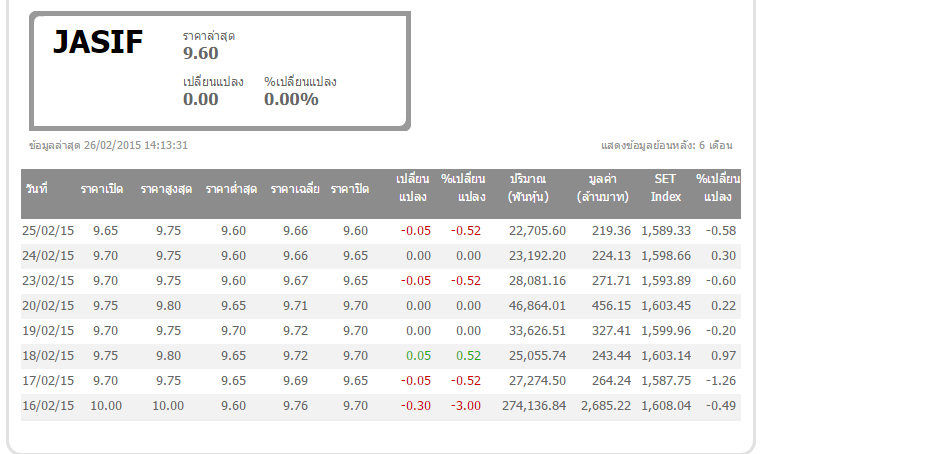Select the 20/02/15 date cell
951x454 pixels.
(x=48, y=306)
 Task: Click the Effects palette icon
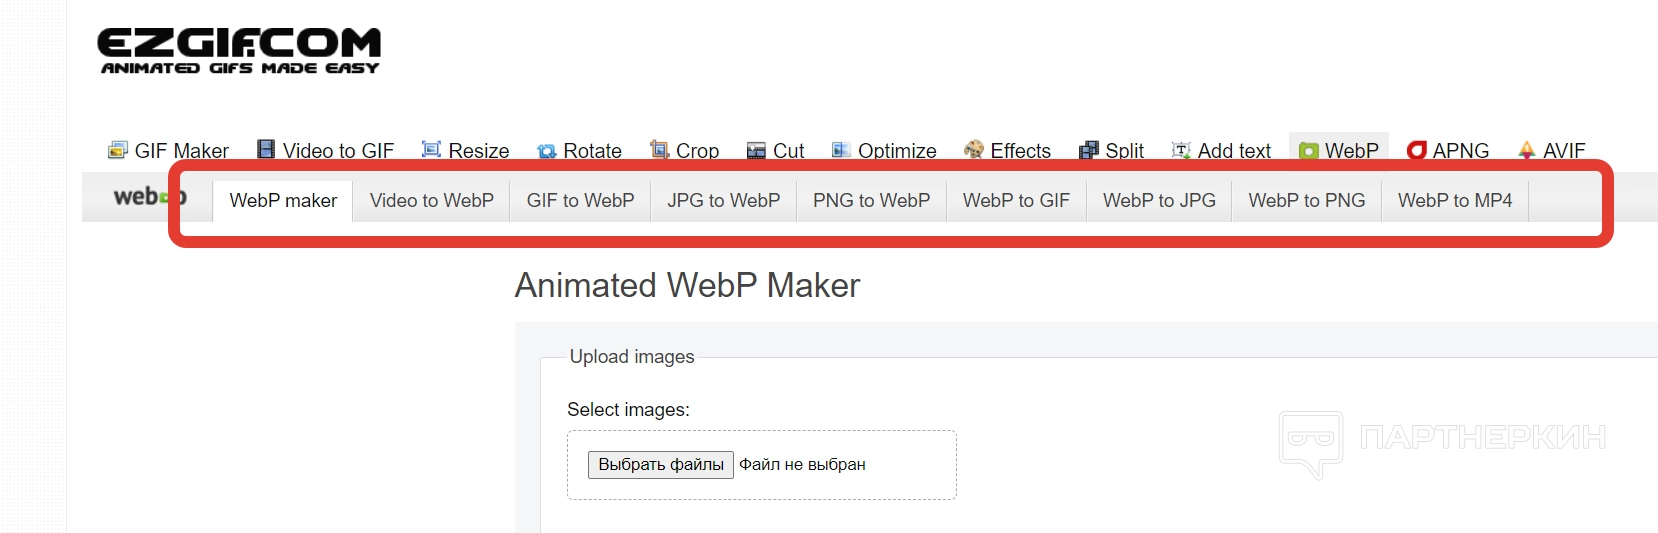point(973,150)
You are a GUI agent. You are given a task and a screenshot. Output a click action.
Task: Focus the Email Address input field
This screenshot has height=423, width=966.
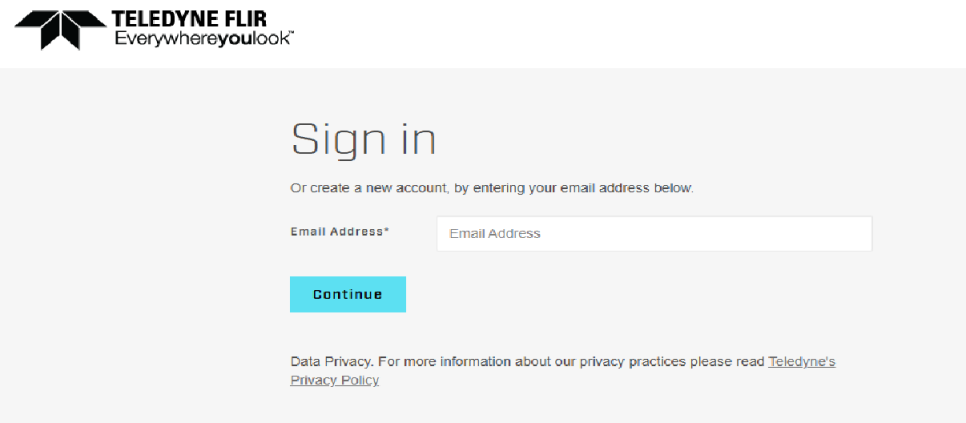(654, 233)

☆ ☆ ☆

* _INSTRUCTIONS TO FOLLOW_
Take the line that contains "Task: Click the Effects palette icon" and every line after it down to the last line of the entries above, and output them exactly, with nothing else and no pictures.

* _TASK RESULT_
 Task: Click the Effects palette icon
point(973,150)
You are a GUI agent. You are given a task and a screenshot. Output a click action.
Task: Focus the Email Address input field
This screenshot has height=423, width=966.
(654, 233)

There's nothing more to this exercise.